Mathematical programming models for capital budgeting

Abstract

This thesis deals with analytical techniques to be utilized during the various decision making phases of the capital budgeting process. This thesis begins with the attempt to solve the capital budgeting problem in which both the following conditions hold: (1) the borrowing interest rate varies from period to period in close relation to the size of debt and (2) projects are indivisible, i.e., fractional projects are not allowed. The problem can be formulated in a mixed integer non-linear programming model. Generally, this model is difficult to solve because the constraints are not linear and solution set is not convex. In order to solve the model, we characterized the dominance properties of the solution of the model. This special property reduces the solution space and the binary variables make the solution space finite. Thus we only need to search the finite points of the solution space. That is, this model could be solved by explicit enumeration. After that, we derived the equivalent model to solve the problem more efficiently.
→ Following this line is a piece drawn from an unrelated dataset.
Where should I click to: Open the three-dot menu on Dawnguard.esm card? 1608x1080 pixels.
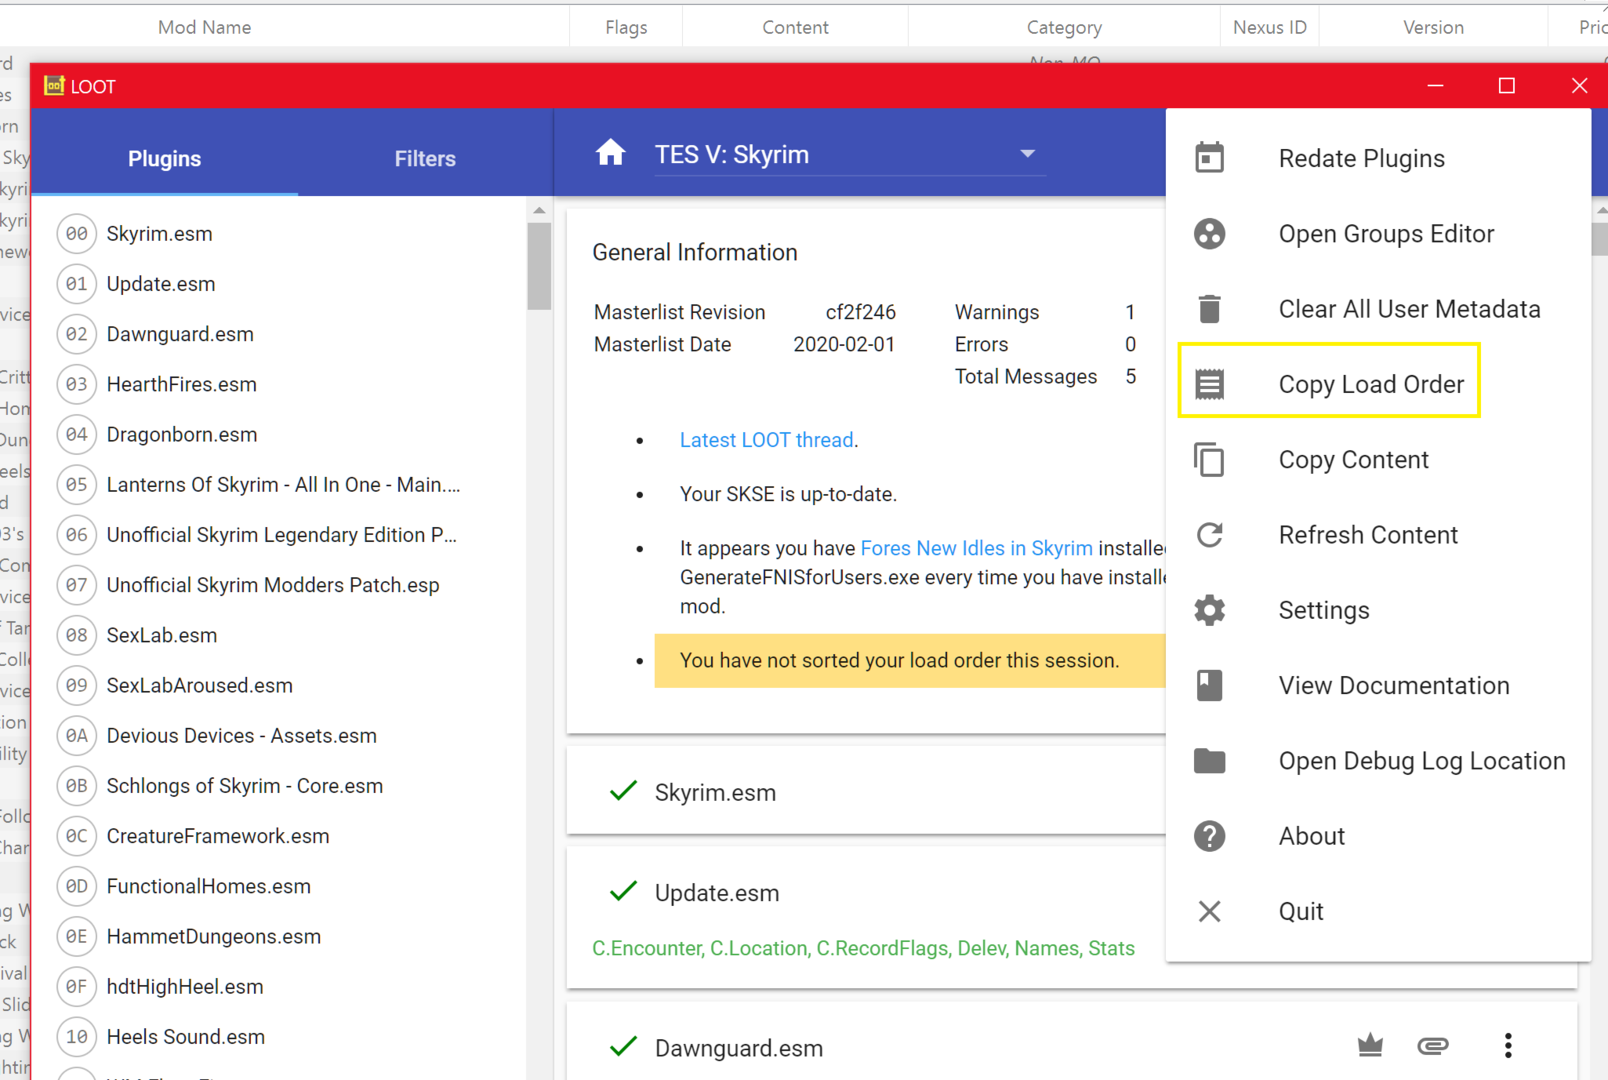point(1508,1046)
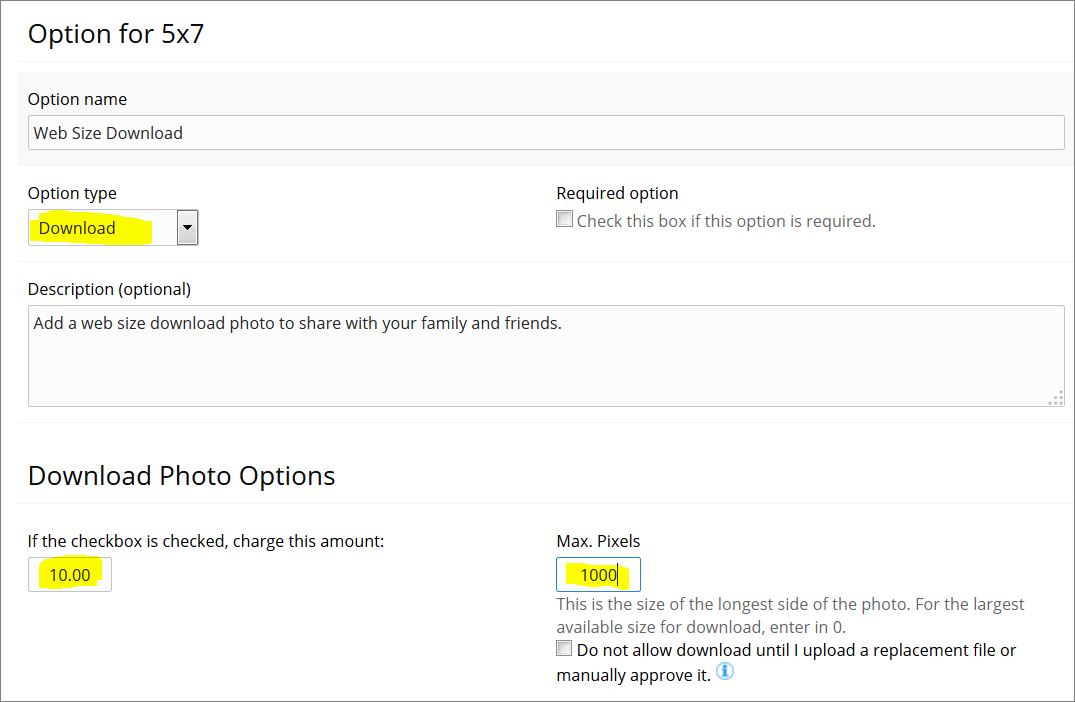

This equivalent model enables us to develop an implicit enumeration algorithm which requires much less computation than the explicit enumeration algorithm. The other model developed in this thesis is to provide the optimal combinations of investment at each level of capital budget. This is important especially for a decision maker when he examines the possibilities for revising the underlying budget limits. This model is studied to answer the following question. Is it worthwhile to relax the current budget limits for a given set of projects? In linear programming framework, dual variables do work as an accurate shadow price evaluator of the theoretical payoff from very small continuous budget relaxation. Under project indivisibility condition, however, dual variables fail to work as an indicator of attractiveness of additional funds. So we employed the modified internal rate of return method to provide incremental rate of return on dif...